Abstract

Background: Numerous studies suggest that non-steroidal anti-inflammatory drugs reduce cancer cell proliferation, progression, angiogenesis, apoptosis, and invasiveness.

Objective: The current study focuses on the evaluation of novel mefenamic acid derivatives for the treatment of hepatocellular carcinoma.

Methods: Derivatives were subjected to molecular modeling for prediction of pharmacological activity using software, followed by synthesis and in vitro assay. In in vivo study, disease was induced with N-Nitrosodiethylamine followed by 2-acetylaminofluorene orally for 2 weeks. After 12 weeks of induction, treatment was given for a period of one week. At the end of the treatment, determination of liver weight, a number of nodules, biochemical parameters, immunohistochemistry, histopathology, and gene expression studies, were carried out.

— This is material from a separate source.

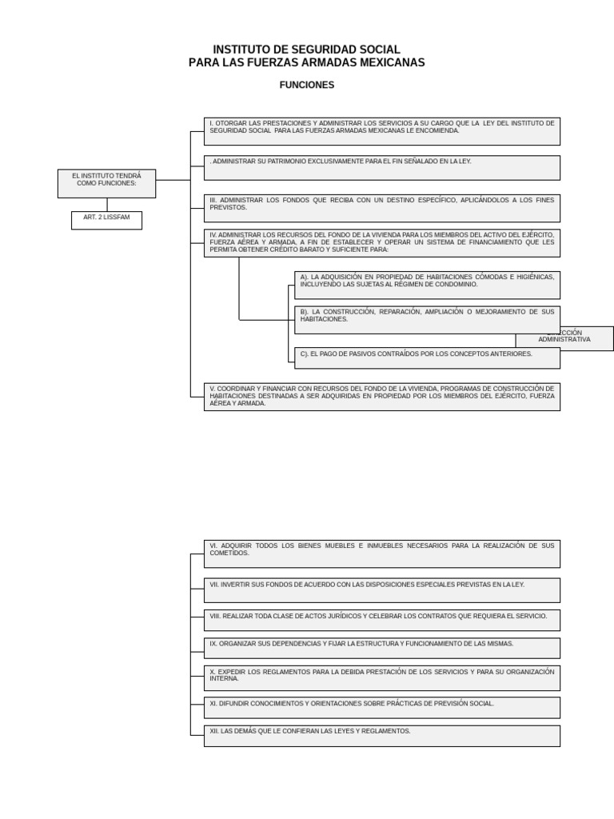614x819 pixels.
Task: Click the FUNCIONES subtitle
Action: pos(307,85)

Results: Based on molecular docking score for PDGF-α (Platelet-Derived Growth Factor) and IC50 values in HepG2 cell line study, JS-PFA was selected for the in vivo study where JS-PFA showed a statistically significant reduction in a number of nodules and liver weight. Protective role of JS-PFA has been observed in tumorspecific markers like α-fetoprotein, carcinoembryonic antigen, and lactate dehydrogenase levels. The JS-PFA has shown a significant reduction in PDGF-α levels as well as liver markers and total bilirubin levels. Histopathological analysis also showed a protective effect. The results of immunohistochemical analysis of P53 and down-regulation of vascular endothelial growth factor and matrix metalloproteinases-9 genes suggest that derivative inhibits PDGF mediated tumor growth and leads to apoptosis, inhibition of angiogenesis, and metastasis.

Conclusion: The effectiveness of JS-PFA in our studies suggests targeting PDGF by COX 2 inhibitor can serve as a novel treatment strategy for the treatment of HCC.

Keywords: Anticarcinogenic agents, cyclooxygenase 2, carcinoma, hepatocellular, mefenamic acid, platelet-derived growth factor.